Blogging is a kind of writing, but I can't really consider it a productive kind of writing. Perhaps a way to work out questions and issues before they go into the narrative. In which case I beg your pardon, Gentle and Hypothetical Reader, for talking to myself in front of you.
Research is not writing, but for me it's a necessary, even vital, prelude to writing. I can't make something up out of whole cloth. I have to have a strong idea what is possible within a particular setting, and I can't know that without research.
Critiquing is not writing, but it may improve one's writing skills, simply because it's much easier to see an error in someone else's work. Then one asks 'Am I doing that too?' The struggle to express an opinion or make a suggestion in a manner both clear and kind is a useful exercise in itself.

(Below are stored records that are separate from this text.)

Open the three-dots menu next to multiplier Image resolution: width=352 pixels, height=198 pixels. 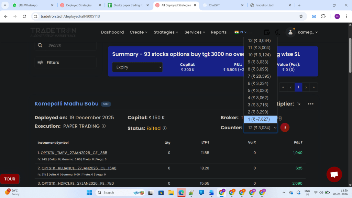[x=311, y=104]
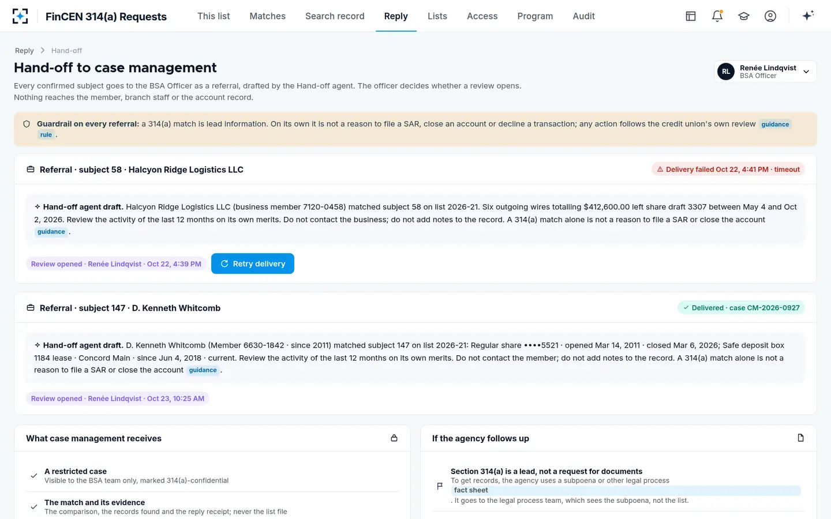Click the FinCEN app logo icon
Screen dimensions: 831x519
pyautogui.click(x=20, y=16)
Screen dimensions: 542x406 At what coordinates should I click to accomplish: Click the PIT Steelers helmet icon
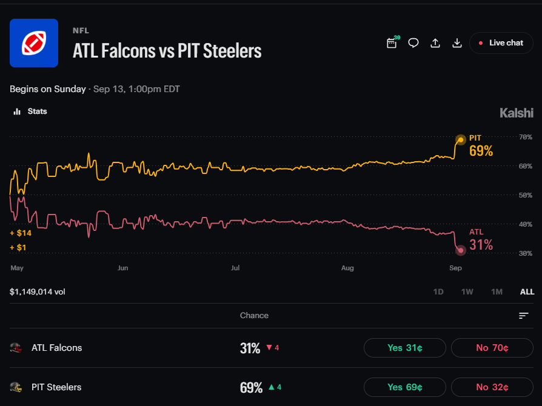(x=16, y=387)
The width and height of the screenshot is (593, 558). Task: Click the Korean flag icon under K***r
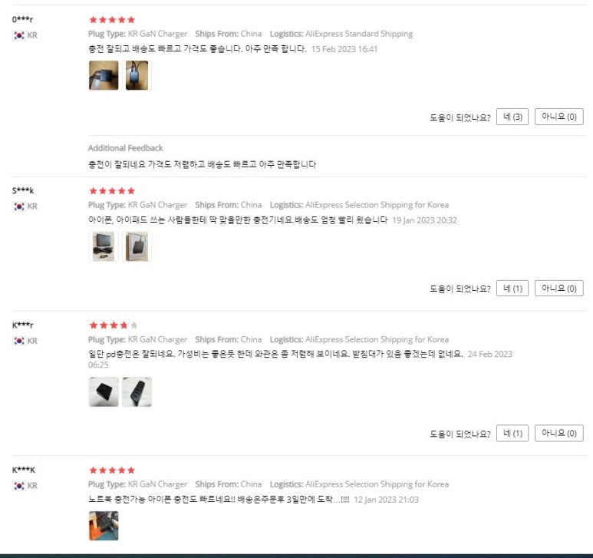pos(19,341)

The risk with any of these is that they become valuable in themselves, and eat time. Writing time must already be squeezed in here and there between paid work, travelling to and fro, housework, time with family and friends. Every activity that chips away at writing time is a risk.

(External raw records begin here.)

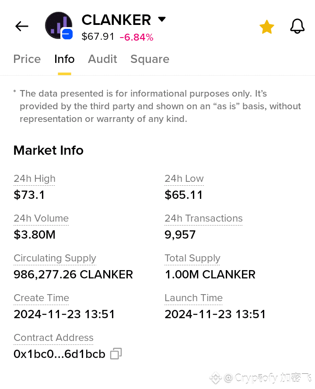Tap the back arrow icon
The image size is (315, 389).
click(22, 26)
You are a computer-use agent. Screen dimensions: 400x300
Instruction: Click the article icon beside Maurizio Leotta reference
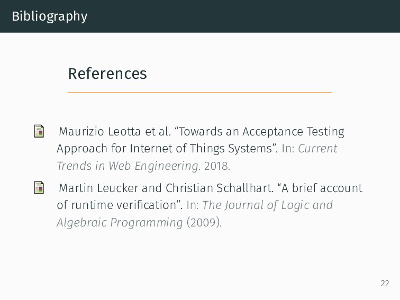(x=39, y=131)
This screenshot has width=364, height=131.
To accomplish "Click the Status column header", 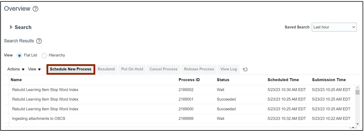I will [223, 80].
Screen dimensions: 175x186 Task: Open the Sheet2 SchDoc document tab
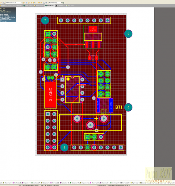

So it's the old weighing of risks and benefits thing. Keeping up with my online friends, particularly those who are also writers, is important to me and helps me keep my perspective.
Reading Fandom_Wank, on the other hand, is hard to justify on any basis other than snarky entertainment. For a while I read FW after every phone conversation I had with a particular friend, just to cleanse the choked-up snarkiness from my system.

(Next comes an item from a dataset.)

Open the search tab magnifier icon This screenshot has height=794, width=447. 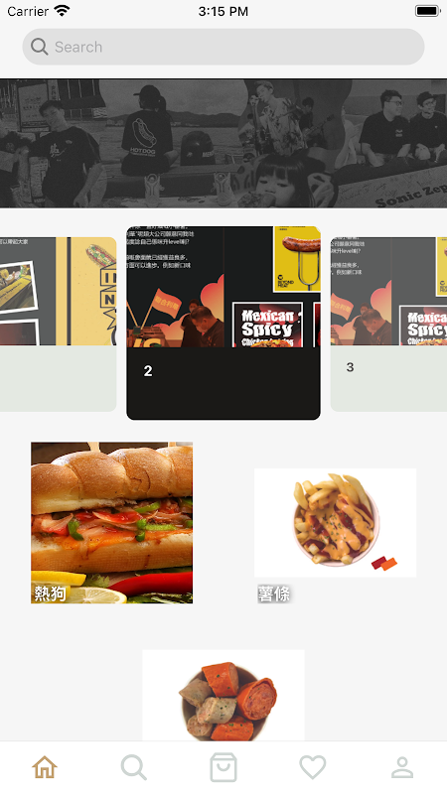coord(134,767)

I'm weighing the risks-and-benefits of having a website while being unpublished, you see, and this is me dancing around the question. It would make for something a Hypothetical Agent could look at, which is both a risk and a benefit, ratio depending on the lameness level of the website. Maintaining a website (and they're no more useful unmaintained than they are 'under construction') is another thing that chips away at writing time: a definite risk.
Partly I feel that my setting up a website, as if I were some sort of real writer, is the sort of hubris that merits lightning bolts or divine humiliation in short order.
Then there's registering a domain name. Common wisdom is to register one's own name or writing name. Common wisdom is not named after a popular comic-book heroine, though. I'm sufficiently fussed about that aspect that I've considered choosing a pen-name, even though I quite like my real name and it's at a convenient part of the alphabet, not likely to be shelved close to the floor and inaccessible save to the young and limber. Part of the fear may be due to the trauma of grade 7, when I was greeted regularly by my classmates with a chorus of daduh-daduh-daduh-daduh-BATGIRL!